Resensator: Fatkhur Rozi

Range - David Epstein


Judul buku: Range
Penulis: David Epstein
Penerbit: GPU
Tahun terbit: 2020
Genre: Self-improvement 
Jumlah halaman: 390 halaman 


Pertama kali aku tau buku ini waktu lagi berburu buku di Periplus. Tapi, aku beli buku ini waktu lagi di Gramedia. Ini adalah review untuk buku Range terjemahan bahasa Indonesia. 

Aku tertarik dengan buku ini karena temanya: generalis vs. spesialis. Apalagi sekarang ini lagi rame dibahas mana sih yang bisa menjamin kesuksesan lebih cepat; menjadi generalis atau spesialis. Mungkin waktu masih kecil, kita termasuk generasi yang didoktrin jadi spesialis bakal bikin lebih mudah sukses. Aku pribadi sebelum baca buku ini udah berasumsi bahwa jelas dengan menjadi generalis, kita bakal lebih punya banyak keuntungan daripada menjadi spesialis karena jelas dunia ini udah berubah banyak, apalagi dengan adanya otomasi. Pekerjaan yang tadinya biasa dilakukan spesialis suatu saat nanti bisa digantikan oleh mesin. Eh, sekarang pun udah mulai ya era otomasi. 

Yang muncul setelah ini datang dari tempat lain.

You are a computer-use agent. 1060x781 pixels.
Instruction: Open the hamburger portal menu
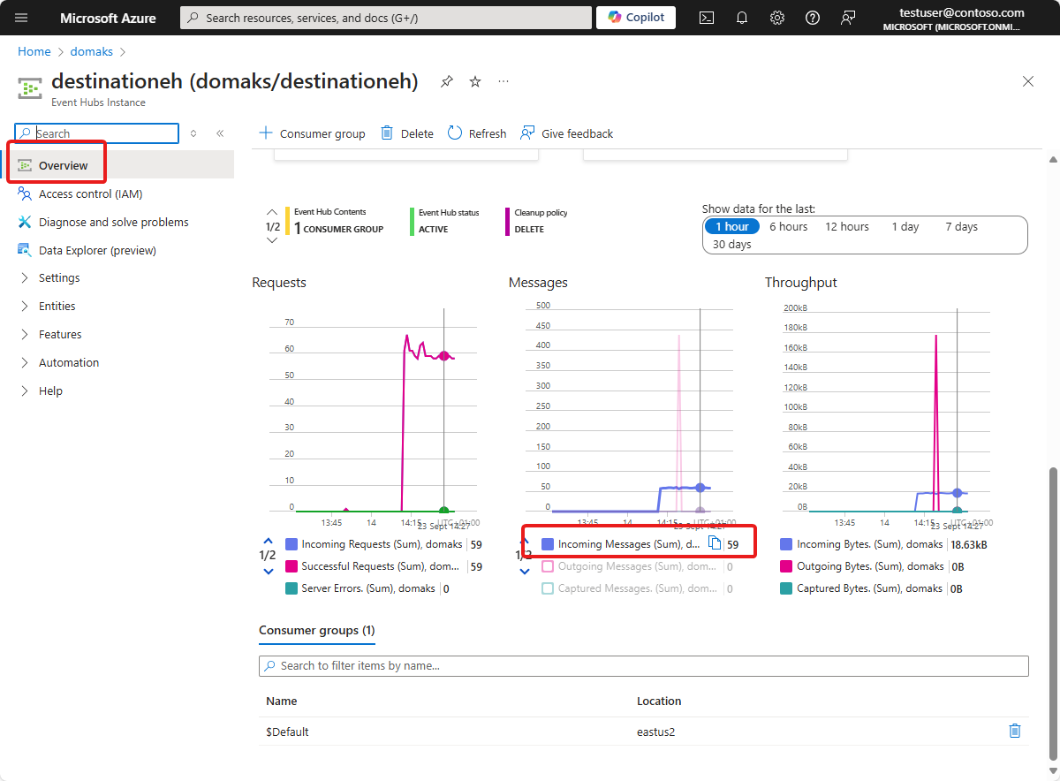pyautogui.click(x=21, y=17)
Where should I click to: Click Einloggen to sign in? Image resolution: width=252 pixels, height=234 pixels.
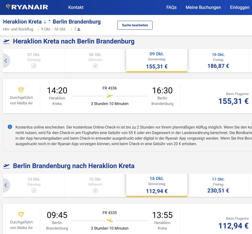tap(240, 7)
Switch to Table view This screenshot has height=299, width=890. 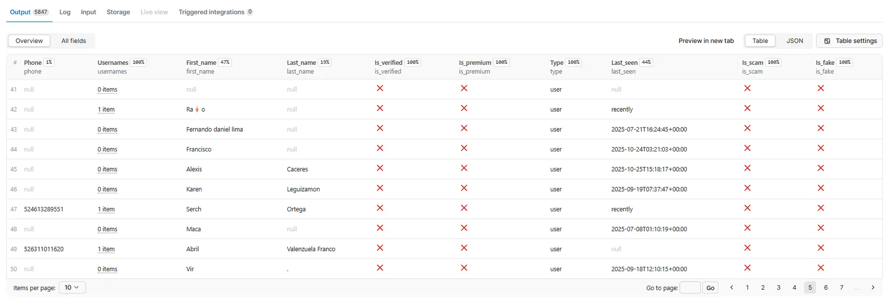[760, 41]
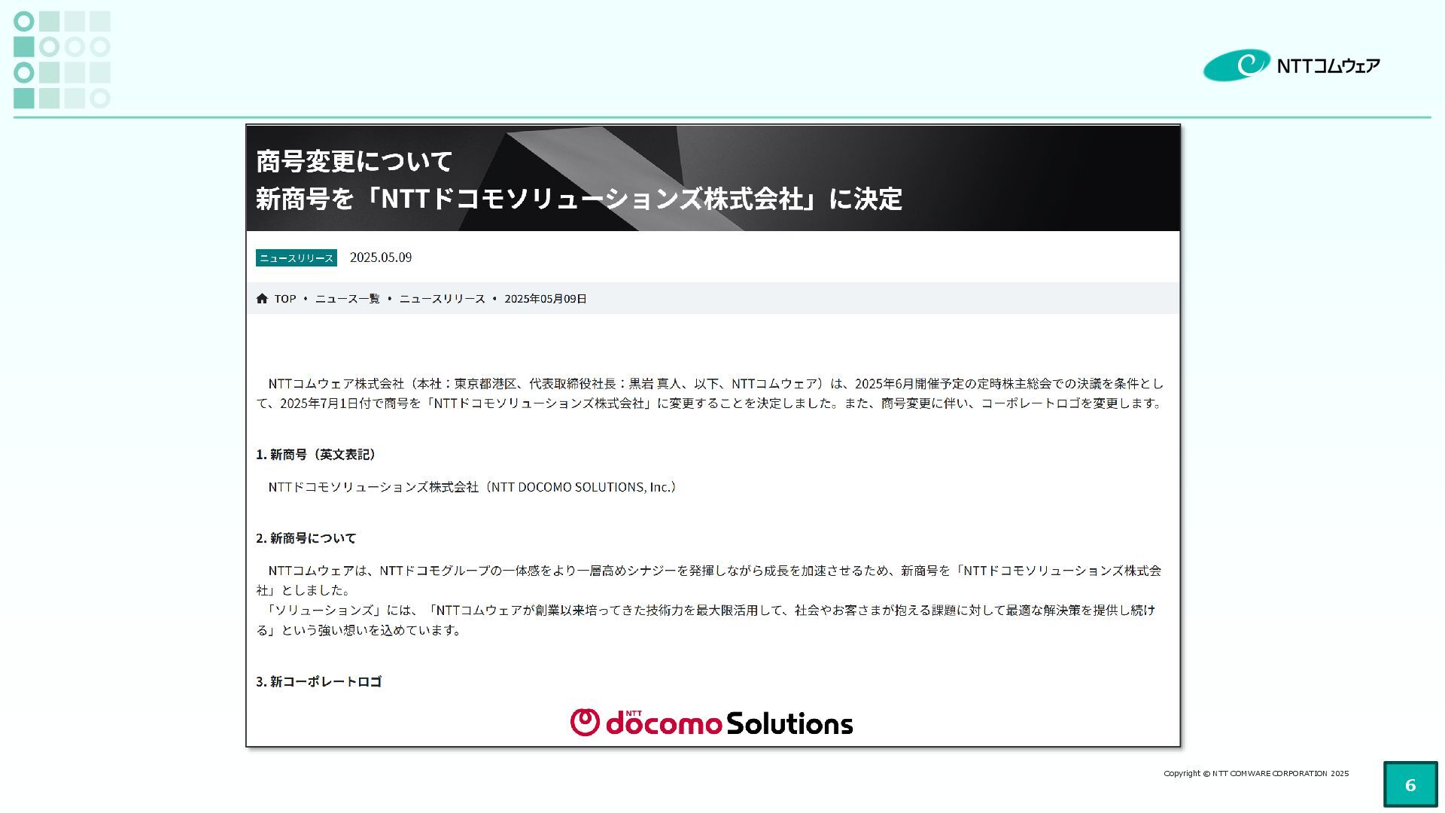Click the copyright NTT COMWARE notice

pos(1255,773)
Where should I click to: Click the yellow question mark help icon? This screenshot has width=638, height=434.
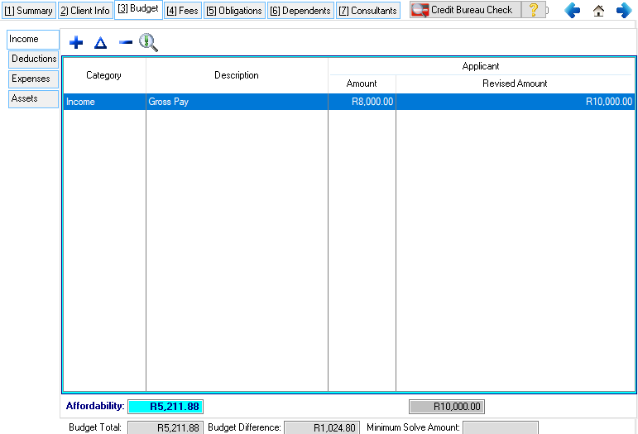point(534,10)

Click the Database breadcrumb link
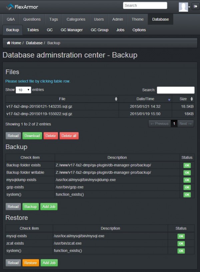click(x=34, y=43)
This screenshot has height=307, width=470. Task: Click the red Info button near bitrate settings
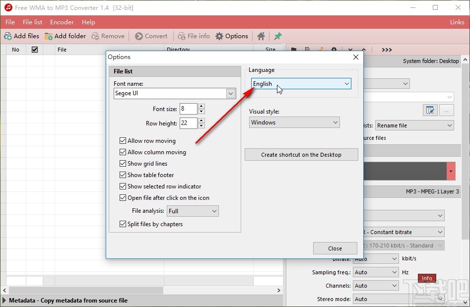pyautogui.click(x=426, y=278)
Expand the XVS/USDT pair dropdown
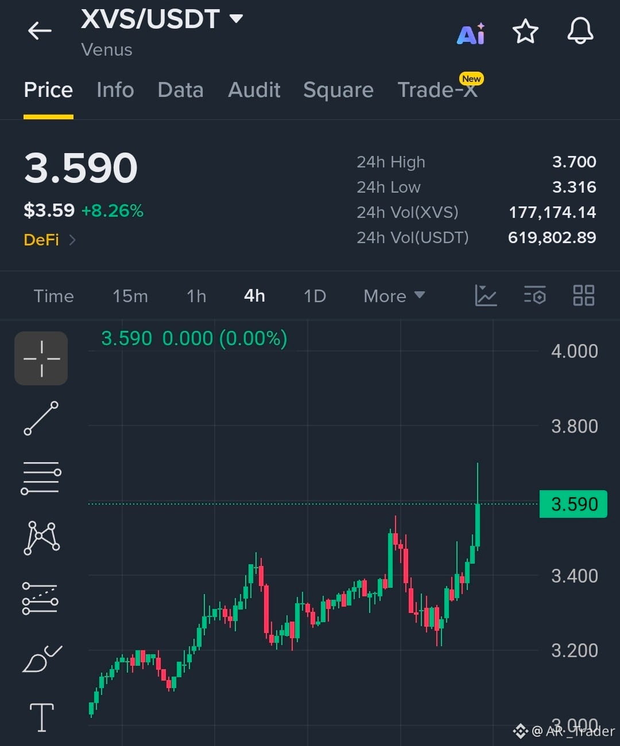Image resolution: width=620 pixels, height=746 pixels. point(236,18)
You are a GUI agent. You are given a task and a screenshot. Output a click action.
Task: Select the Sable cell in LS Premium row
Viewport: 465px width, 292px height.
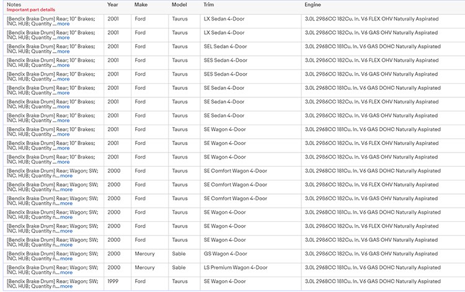(179, 268)
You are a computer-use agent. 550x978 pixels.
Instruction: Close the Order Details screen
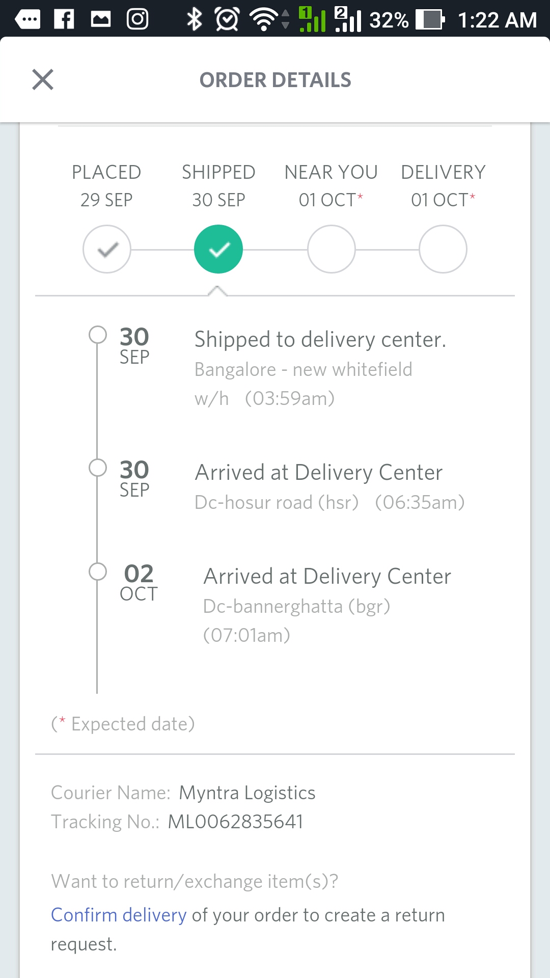tap(43, 79)
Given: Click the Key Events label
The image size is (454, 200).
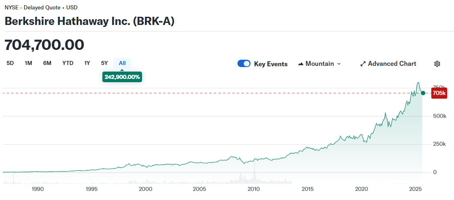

Range dimulai dengan perbandingan antara kisah Tiger Woods vs. Roger Federer. Keduanya adalah atlet terkenal dan sukses, lalu apa yang membedakan keduanya? Woods tumbuh besar bersama golf dan dia menjadi pemain golf profesional di usia yang relatif muda. Sedangkan Federer mencoba berbagai macam olahraga dari sepak bola hingga tenis sebelum memutuskan untuk menjadi pemain tenis profesional. Bagiku, sebelum membaca kelanjutan buku ini, kisah motivasi ini cukup memberikan gambaran isi buku ini. 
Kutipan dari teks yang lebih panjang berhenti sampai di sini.